How does the CSS integration of physical health and substance abuse care in association with federally qualified health centers allow DMH to create and sustain mental parity per the Federal Affordable Care Act Law?   Strapping wings on a caterpillar doesn’t make it a butterfly any more than attempting to plug innovative PEI and ISM practices into a fragmented operating system going to revive or prepare the mental health system for parity.  The mental health system does not need improvements it requires whole-system transformation.  Any effort short of laser-like focus to develop a fully integrated and comprehensive culturally competent mental health system is critically short sighted and risk the legitimacy of DMH and its System Leadership Team.


Each UREP has identified three similar barriers to services cross cultures.

Stigma – Mental health stigma is a mindset, not process.  To date, I have seen no specific nor significant funding allocated to develop culturally competent outreach and engagement processes for individual UREP’s.  Stigma & Discrimination funding targets consumers and does little for individuals trauma exposed and/or in jeopardy of onset.  As long as DMH favors current services providers to deliver PEI practices despite the MHSA calling on new agencies, stigma will prevail.

Inability to serve children and transition aged youth – Every child must pass through K-12 education.
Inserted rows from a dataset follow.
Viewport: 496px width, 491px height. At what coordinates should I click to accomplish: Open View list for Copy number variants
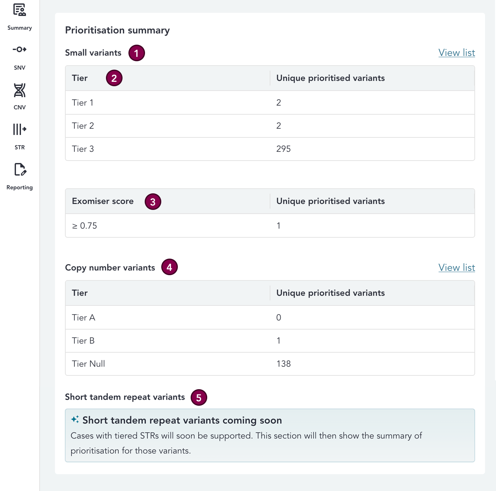pos(456,268)
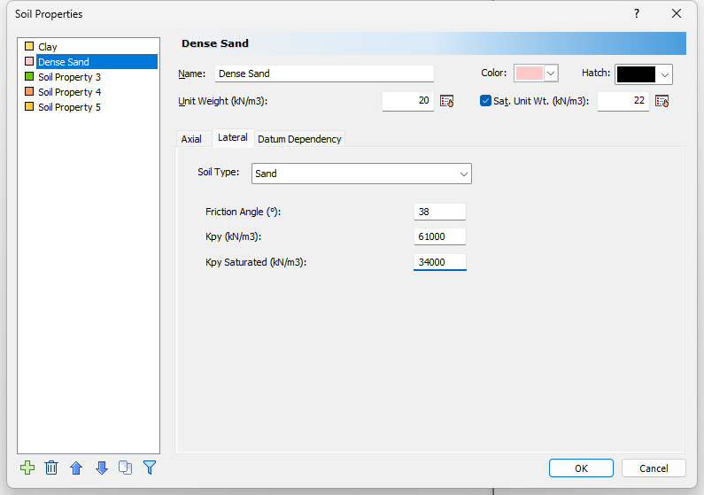
Task: Open calculator icon beside Sat. Unit Wt. field
Action: point(661,101)
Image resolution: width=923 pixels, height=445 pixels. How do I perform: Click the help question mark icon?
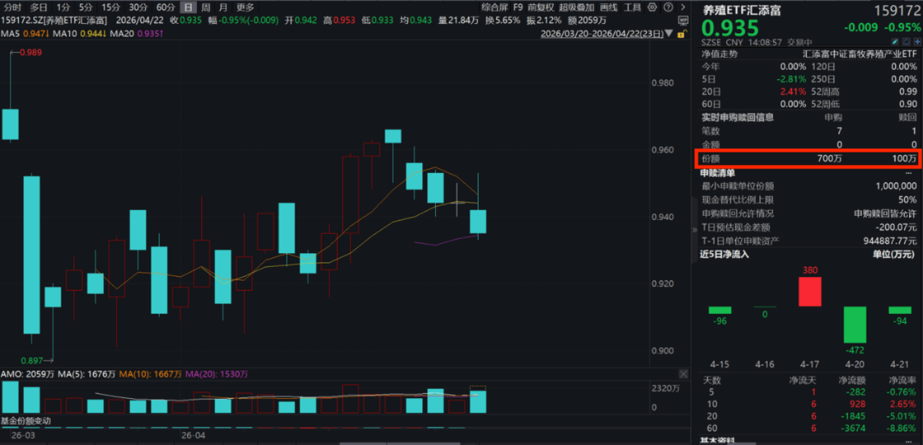coord(668,7)
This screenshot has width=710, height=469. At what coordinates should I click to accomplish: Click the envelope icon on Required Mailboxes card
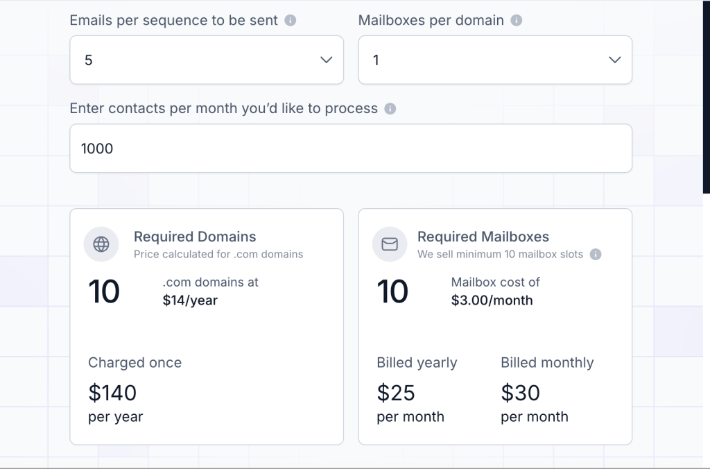(x=389, y=244)
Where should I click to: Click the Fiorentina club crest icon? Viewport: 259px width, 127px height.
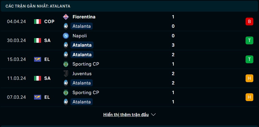pyautogui.click(x=66, y=17)
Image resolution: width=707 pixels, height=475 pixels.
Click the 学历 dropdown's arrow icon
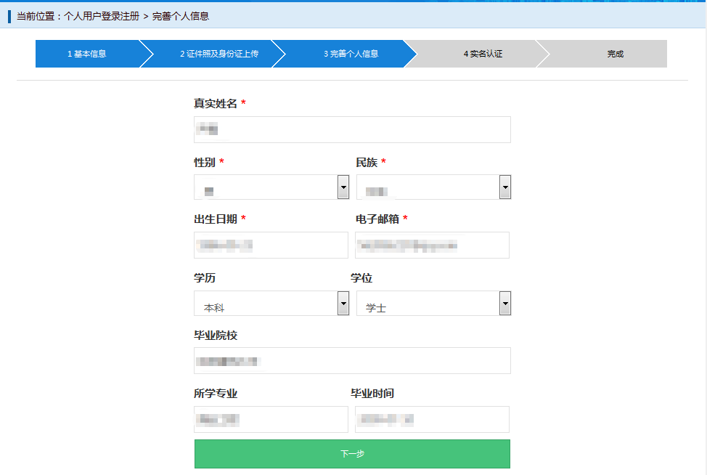point(342,303)
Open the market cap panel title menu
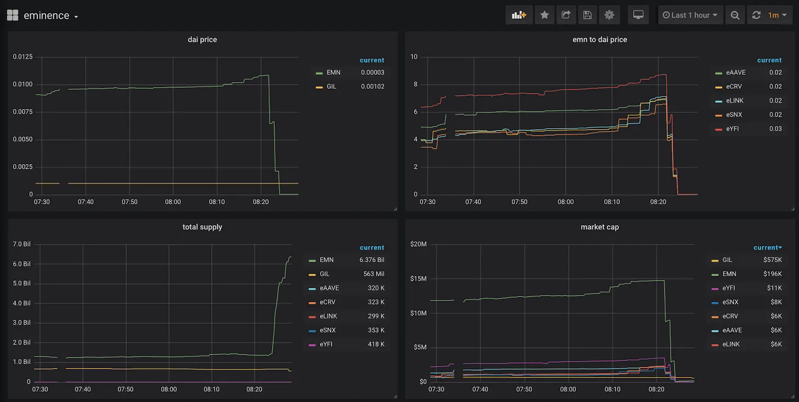This screenshot has height=402, width=799. coord(599,227)
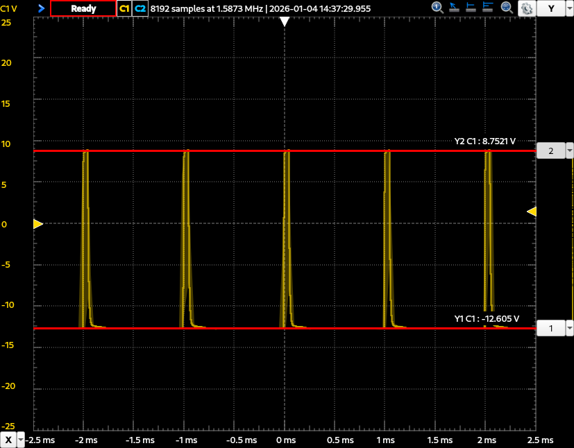Click the yellow trigger level arrow on right edge
This screenshot has width=574, height=448.
[532, 212]
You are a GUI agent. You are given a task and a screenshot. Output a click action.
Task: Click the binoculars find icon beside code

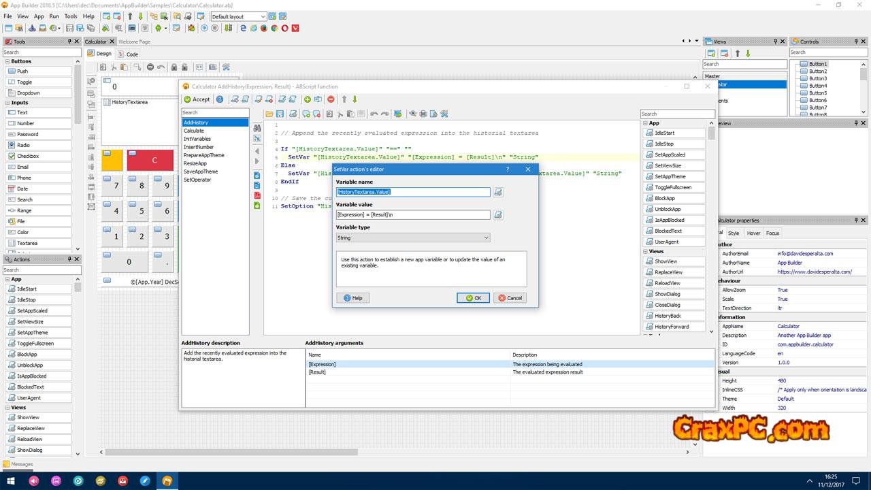click(x=257, y=128)
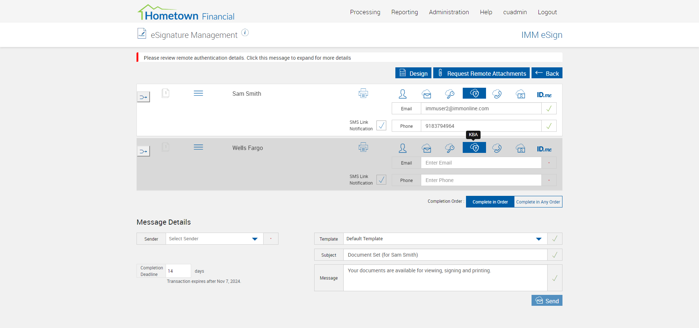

Current school based mental health services reek of stigma are fragmented and inappropriately diagnose African American youth whom otherwise endure behavior issues.  The Early Start School Mental Health Initiative resulted nothing more than a process to police our youth.  The project consisted of teams of law enforcement and clinicians…This is not a PEI practice however, a screening process to justify billing requirements as school based mental health services has for over two decades under the current medical model to diagnose and treat.

Lack of a seamless integrated work process – It is inefficient and ineffective to place service providers under one roof “single-site” with multiple billing processes.  Without a process to effectively coordinate core support work process and internal social structure, integrated services will unlikely yield intended outcomes and decrease mental health sustainability.
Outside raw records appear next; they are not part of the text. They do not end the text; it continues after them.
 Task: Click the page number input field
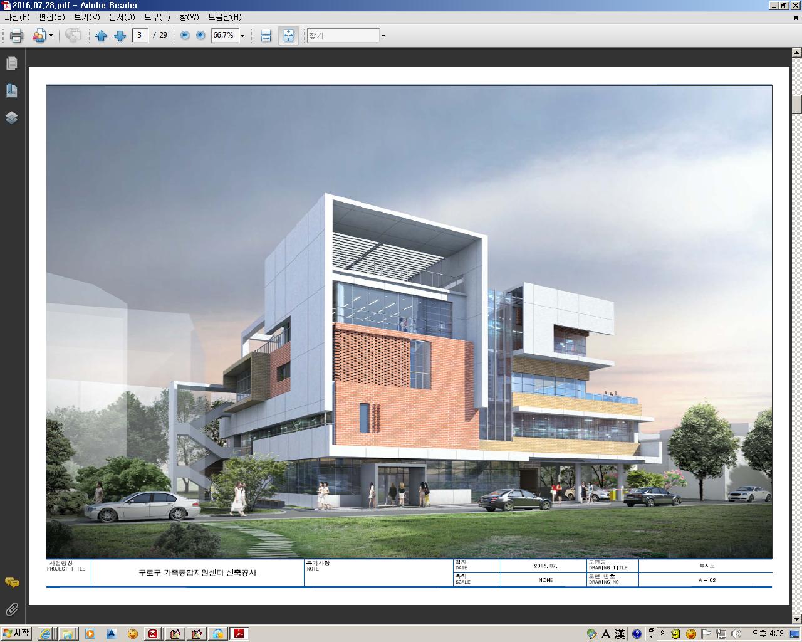pyautogui.click(x=140, y=35)
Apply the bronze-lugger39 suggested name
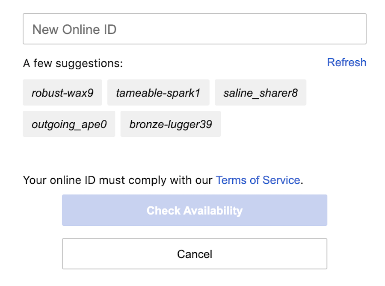This screenshot has height=286, width=385. coord(171,124)
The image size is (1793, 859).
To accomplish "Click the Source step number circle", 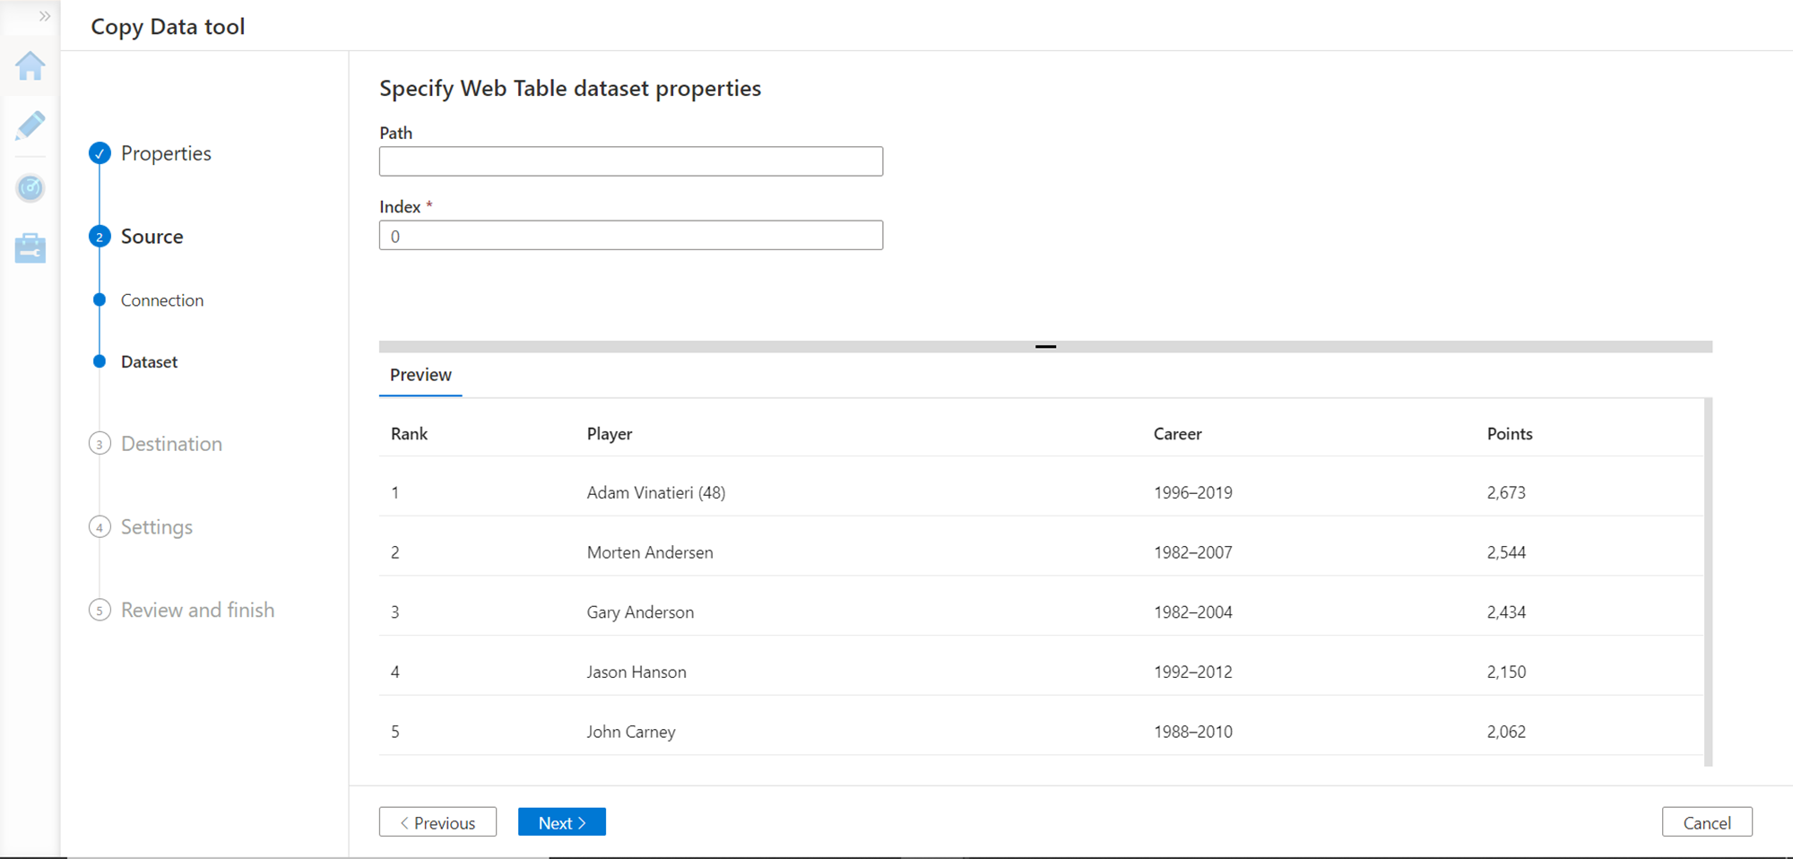I will (x=100, y=237).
African Americans are constantly identified as overly aggressive, divisive, uncooperative, lazy and uninspired while controlled by unfavorable systems and its leadership that gives little to no account of the generational suppression that has creating such mindset.  Therefore, we lack faith and trust in system leaders and service providers who suggest they understand, yet continue to implement reactive processes that will never meet our community’s needs. Quality of care begins when the system is transformed though an open and transparent processes that intentionally engages the African Americans community in such transformation.


Over the past decade African Americans fled South LA to Moreno Valley, Palmdale and Lancaster in search of employment at military bases that have since closed.  Sold on the idea of home ownership being the American Dream, African Americans yet again was manipulated by the financial system and its leadership losing its most valued asset.  Failure to simultaneously address systemic, culturally and economic needs in the African American community leave little doubt we will see ever see sustained mental health outcomes as the African American community is slowly but visually being eradicated post America’s worst economic downturn.

The following questions should be consideration by the System Leadership Team and Mental Health Oversight and Accountability Committee going forth.


  • Will operationalizing the 3 year program and expenditure planning process be placed for bid?  And, if so, what minimum mandatory requirements will the contracting agency be required to possess, given “systems transformation” has no relevance toward providing care?
  • How will integration of the 3 year plan be sustained for continuous improvements? May the ongoing 5% of innovation reserves be utilized to sustain transformation?
  • Given cultural competence is imperative, what population and/or community will DMH launch transformation of the 3year plan? Or is this decision one based on the logic of the contracted entity?